The Magi, the official title of those grand Wise Men of old, is actually a Latinized version of the Greek magoi, a word which itself has been borrowed from an earlier Persian word for a specific sect of priests. These Media-Persian priests formed an important – and hereditarily-specific – role in their native kingdom, not only overseeing the continuation of vast religious insights, but also playing a particular role in matters of state (including the election of the king of the realm).
It was to this group that Daniel, in Daniel 6, was elevated as chief by Darius, thereby unsettling the status quo of the days, and inevitably setting into motion the chain of event that would ultimately lead him to the lion’s den.
In any event, after centuries of turbulent politics within the region and amongst the Persians, Jews, their neighbors and their oppressors (which you can, and should, read about here), we find that, compelled by the arrival of a strange sight in the sky, a convoy of Magi came from the East to Jerusalem, to King Herod.

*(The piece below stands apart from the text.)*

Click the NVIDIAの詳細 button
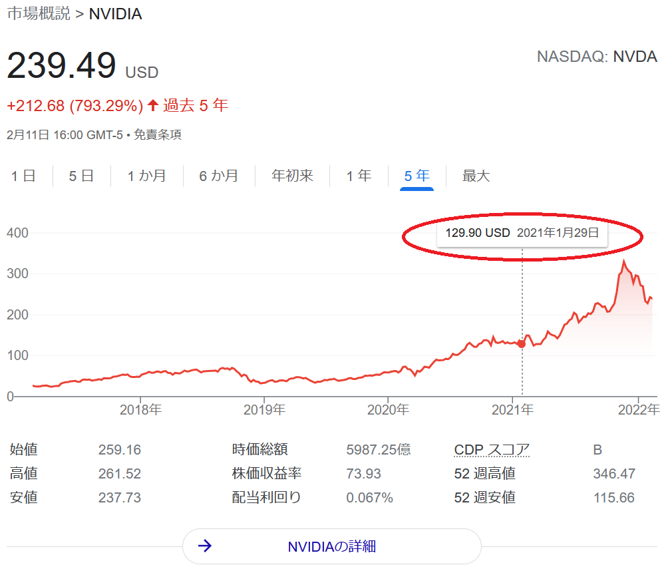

Herod, a tyrannical Edomite who used vile subterfuge to acquire his office from the Romans, would have been understandably rattled by the appearance of the Magi, not only because of the political implications of their arrival, but especially since they came with a specific inquiry: they came saying, “Where is he that is born King of the Jews? For we have seen his star in the east, and are come to worship him ( Matthew 2:2).”
Seeking insight from his advisor and scribes, Herod learned of the prophecies of old, specifically that of Micah 5:2, which declared:
“But thou, Bethlehem Ephratah, though thou be little among the thousands of Judah, yet out of thee shall come forth unto me that is to be ruler in Israel; whose goings forth have been from of old, from everlasting.”

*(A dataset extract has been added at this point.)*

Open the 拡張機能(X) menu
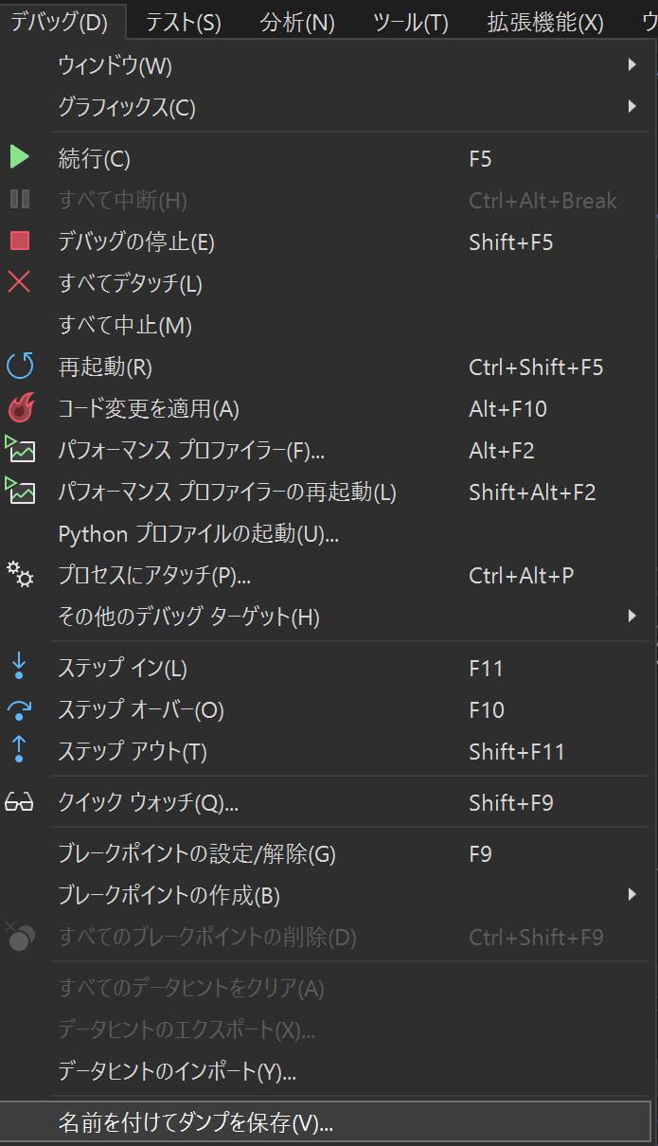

Whether or not Herod understood the full implication of what was at hand, he certainly knew that his days as crooked overseer of the Jews, unless he took measure against it, were numbered. With a treacherous heart, he asked the Magi when they had first seen the star in the East, and told them then to go to Bethlehem, to:
“Go and search diligently for a young child; and when ye have found him, bring me word again, that I may come worship him also. (Matthew 2:8)”
Off they went until they found the home where the star had directed them; the home of the young Savior.

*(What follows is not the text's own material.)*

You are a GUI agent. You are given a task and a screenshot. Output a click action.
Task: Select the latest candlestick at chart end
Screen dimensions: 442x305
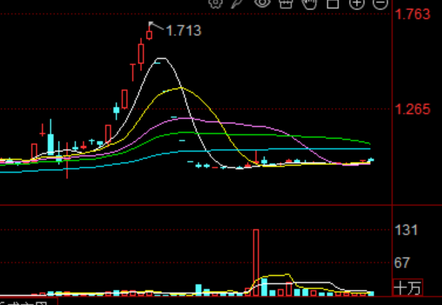tap(371, 160)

A few things should be noted here. You see, while we are accustomed to seeing three wise men in our picture books and nativity scenes, there is in fact no reference to there being three. In fact, no number is assigned to them at all. In reality, there may have been a great procession of them; a full royal entourage of Eastern mages and stargazers who set off to meet the King of Kings. Many people tend to assume that there were three of them (even, in earlier times, associating these three with various races and regions, and even assigning them name: Balthasar, the King of Arabia; Melchior, the King of Persia; and Gasper, the King of India), but this concept may simply come to us from the three gifts that these wise men presented the young king.